The committee’s top Democrat, Rep. Bob Etheridge of North Carolina, blamed the White House. “The administration’s irresponsible contracting processes and lax oversight have cost taxpayers billions,” he said.
Nor did Dannels’ statements impress the GAO. Sitting beside her during the hearing was Gregory Kutz, the agency’s managing director of forensic audits, who said FEMA was having trouble accepting the results because it had previously estimated the fraud rate at 2% to 3%, not 16% as the GAO now calculates.
Rep. Christopher Shays (R-Conn.) said the GAO report was so compelling, “I don’t think it’s refutable.”

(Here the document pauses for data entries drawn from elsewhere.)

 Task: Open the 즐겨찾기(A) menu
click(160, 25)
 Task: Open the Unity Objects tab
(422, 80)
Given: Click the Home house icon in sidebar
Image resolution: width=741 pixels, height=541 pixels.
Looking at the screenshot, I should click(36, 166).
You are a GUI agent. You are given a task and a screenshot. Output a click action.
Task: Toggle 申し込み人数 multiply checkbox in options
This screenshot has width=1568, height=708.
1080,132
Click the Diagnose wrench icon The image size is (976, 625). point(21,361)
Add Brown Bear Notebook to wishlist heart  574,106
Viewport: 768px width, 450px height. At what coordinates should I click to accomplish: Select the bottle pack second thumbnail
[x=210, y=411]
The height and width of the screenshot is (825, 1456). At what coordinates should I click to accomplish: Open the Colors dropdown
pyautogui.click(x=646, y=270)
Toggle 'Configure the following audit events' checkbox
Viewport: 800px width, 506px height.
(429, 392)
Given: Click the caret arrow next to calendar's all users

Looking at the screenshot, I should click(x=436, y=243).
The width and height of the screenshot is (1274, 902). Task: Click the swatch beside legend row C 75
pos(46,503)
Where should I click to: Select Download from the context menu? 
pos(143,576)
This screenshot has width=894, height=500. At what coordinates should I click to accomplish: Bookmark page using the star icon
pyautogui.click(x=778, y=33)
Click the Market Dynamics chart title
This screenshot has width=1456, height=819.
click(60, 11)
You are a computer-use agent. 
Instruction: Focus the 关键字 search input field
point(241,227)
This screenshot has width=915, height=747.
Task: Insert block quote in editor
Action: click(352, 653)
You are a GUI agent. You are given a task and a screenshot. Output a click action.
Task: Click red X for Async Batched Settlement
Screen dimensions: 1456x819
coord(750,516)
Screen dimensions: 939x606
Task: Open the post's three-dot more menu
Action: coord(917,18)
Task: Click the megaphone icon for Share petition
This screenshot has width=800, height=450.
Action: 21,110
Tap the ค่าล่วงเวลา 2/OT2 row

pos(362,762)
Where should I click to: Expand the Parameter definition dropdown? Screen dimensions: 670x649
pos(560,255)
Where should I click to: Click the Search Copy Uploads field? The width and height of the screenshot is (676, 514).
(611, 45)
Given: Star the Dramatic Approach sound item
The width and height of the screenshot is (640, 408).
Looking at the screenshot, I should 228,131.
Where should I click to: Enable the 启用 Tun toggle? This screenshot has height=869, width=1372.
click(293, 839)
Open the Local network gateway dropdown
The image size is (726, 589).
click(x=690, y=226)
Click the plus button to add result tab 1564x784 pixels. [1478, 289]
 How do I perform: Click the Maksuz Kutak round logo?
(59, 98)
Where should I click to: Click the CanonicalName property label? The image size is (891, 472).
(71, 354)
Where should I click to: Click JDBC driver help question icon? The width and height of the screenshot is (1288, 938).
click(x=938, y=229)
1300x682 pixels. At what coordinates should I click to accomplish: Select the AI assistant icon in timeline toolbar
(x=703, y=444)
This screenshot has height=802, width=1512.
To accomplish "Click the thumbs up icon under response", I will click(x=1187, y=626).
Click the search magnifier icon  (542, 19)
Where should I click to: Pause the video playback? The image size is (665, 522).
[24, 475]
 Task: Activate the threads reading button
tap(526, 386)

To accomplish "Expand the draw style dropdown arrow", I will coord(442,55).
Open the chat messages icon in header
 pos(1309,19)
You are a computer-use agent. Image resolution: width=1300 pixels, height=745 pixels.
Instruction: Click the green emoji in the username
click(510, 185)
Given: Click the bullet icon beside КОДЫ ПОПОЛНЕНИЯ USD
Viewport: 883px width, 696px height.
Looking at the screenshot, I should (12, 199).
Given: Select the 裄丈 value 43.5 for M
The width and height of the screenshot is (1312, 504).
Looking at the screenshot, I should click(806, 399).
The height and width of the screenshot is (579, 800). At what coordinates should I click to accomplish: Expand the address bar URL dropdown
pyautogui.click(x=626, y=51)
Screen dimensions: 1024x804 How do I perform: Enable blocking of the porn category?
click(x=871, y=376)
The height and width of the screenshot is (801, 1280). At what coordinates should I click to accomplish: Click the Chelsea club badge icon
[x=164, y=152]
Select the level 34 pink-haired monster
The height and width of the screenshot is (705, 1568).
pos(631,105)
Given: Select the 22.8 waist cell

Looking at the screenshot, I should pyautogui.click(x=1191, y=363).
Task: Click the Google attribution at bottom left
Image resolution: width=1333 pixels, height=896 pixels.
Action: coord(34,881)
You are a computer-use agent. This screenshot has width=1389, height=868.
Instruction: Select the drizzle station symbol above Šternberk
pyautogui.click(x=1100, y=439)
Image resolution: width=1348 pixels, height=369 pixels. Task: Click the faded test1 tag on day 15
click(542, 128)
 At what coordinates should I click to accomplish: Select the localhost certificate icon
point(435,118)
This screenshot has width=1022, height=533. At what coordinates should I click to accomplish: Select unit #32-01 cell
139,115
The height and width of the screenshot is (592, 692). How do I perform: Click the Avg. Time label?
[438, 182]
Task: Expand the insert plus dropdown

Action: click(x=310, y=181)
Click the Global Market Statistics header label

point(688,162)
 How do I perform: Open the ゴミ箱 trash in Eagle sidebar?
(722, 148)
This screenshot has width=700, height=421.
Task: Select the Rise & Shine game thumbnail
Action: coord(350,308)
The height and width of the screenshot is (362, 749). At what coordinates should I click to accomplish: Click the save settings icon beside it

During the hearing, FEMA was attacked for failing to impose controls or checks on the process. Dannels said the agency has taken a number of steps to reduce the potential for fraud, including a new system to verify the identity of individuals registering by telephone.
But McCaul and Etheridge both called for further investigations, this time into contract fraud. In Senate hearings this year, the U.S. government testified that it wasted $900 million on trailers that were too wide for housing-deprived flood zones.
The FEMA money was intended to help victims pay for food, housing, clothes and other essentials. The subcommittee said that based on the information in the GAO report, it has referred 7,000 cases to the Justice Department for prosecution.
In its report, the GAO found that prisoners applied for assistance from jail phones. Using false identities, they routed the assistance checks to the homes of relatives or friends. One inmate collected $20,000 using a post office box address.
A Texas man filed 19 applications and used the money for a sex-change operation. Elsewhere in Texas, a recipient used FEMA money to buy a diamond ring and other jewelry worth $3,700. FEMA gave an individual $2,358 in rental assistance while paying an additional $8,000 so that same person could stay at a Hawaii hotel for more than two months.
FEMA funds purchased a $2,200 weeklong vacation in the Dominican Republic and five season tickets to the New Orleans Saints. In Houston, federal money was used to buy sexual enhancement products and hire a divorce lawyer. And thanks to FEMA, someone in Santa Monica purchased $300 worth of “Girls Gone Wild” sex videos.
“There were no controls in place, and a clear lack of management,” said McCaul, who is pushing legislation that would require FEMA to set up a database to verify and cross-reference individuals and their Social Security numbers. “Americans have good reason to be angry. That’s why we held the hearing, to put some sunlight on it.”